#### TRAVAIL DEMANDÉ:
**1.** D'après le texte sur les comédies romantiques, combien de ces films sont sortis au cinéma en 2019 ?
**2.** Recopiez mot pour mot le passage du texte sur les comédies romantiques, de "En public, on" à "couple parfois problématique.".

#### TEXTE PRÉSENTÉ:
En public, on se moque de leurs clichés. En privé, on adore les binge-watcher. Depuis près de 90 ans, les rom com jouent avec les émotions des spectateurs et diffusent une vision du couple parfois problématique.
Les pubs pour les sous-vêtements inondent les réseaux sociaux, les fleuristes mettent en avant leurs plus belles roses, les restaurants affichent leurs menus spéciaux… Personne n’est passé à côté : c’est la Saint-Valentin. Certains y voient une raison de fêter l’amour, d’autres crient au scandale d’une fête commerciale et d’autres encore en profitent pour boire des verres avec leurs amis en bitchant sur les couples du monde entier. Le cinéma, lui, y voit une source d’inspiration inépuisable. Depuis l’invention du genre dans les années 1930 avec le New York Miami de Frank Capra ou L’Impossible Monsieur Bébé d’Howard Hawks, les comédies romantiques ont conquis le monde.
Pretty Woman, Nuits blanches à Seattle, Quatre mariages et un enterrement… Autant de films qui ont rapporté des millions de dollars aux studios et brillé au top du box-office. Sorti en 1999, Coup de foudre à Notting Hill a nécessité un budget de 42 millions de dollars et en a rapporté plus de 364 lors de sa diffusion. Mais, après leur moment de gloire dans les années 1990-2000, les rom com (pour romantic comedy) ont quitté les salles de cinéma. En 2019, une quinzaine de comédies romantiques sont sorties sur grand écran, soit moitié moins qu’au début des années 2010.

#### ENTRÉES LISTÉES:
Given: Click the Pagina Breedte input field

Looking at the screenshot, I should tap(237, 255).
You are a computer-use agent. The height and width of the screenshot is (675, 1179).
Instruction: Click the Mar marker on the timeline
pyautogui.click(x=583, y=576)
---
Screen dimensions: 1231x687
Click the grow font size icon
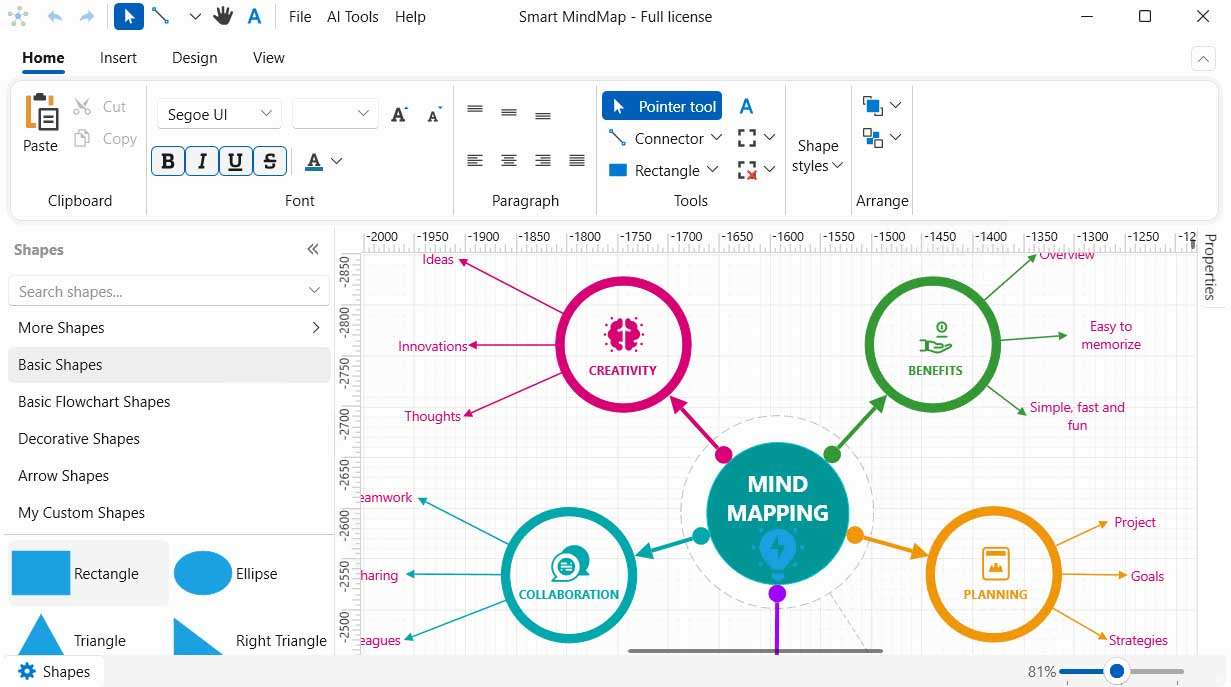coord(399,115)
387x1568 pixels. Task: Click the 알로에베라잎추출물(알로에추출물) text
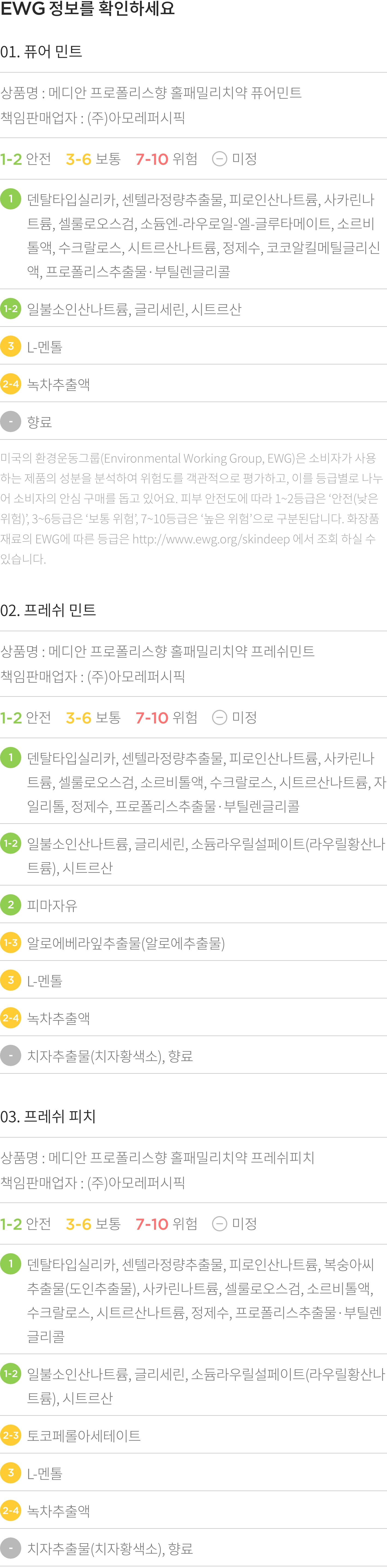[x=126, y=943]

#### RÉPONSES:
**1.** Une quinzaine.

**2.**
En public, on se moque de leurs clichés. En privé, on adore les binge-watcher. Depuis près de 90 ans, les rom com jouent avec les émotions des spectateurs et diffusent une vision du couple parfois problématique.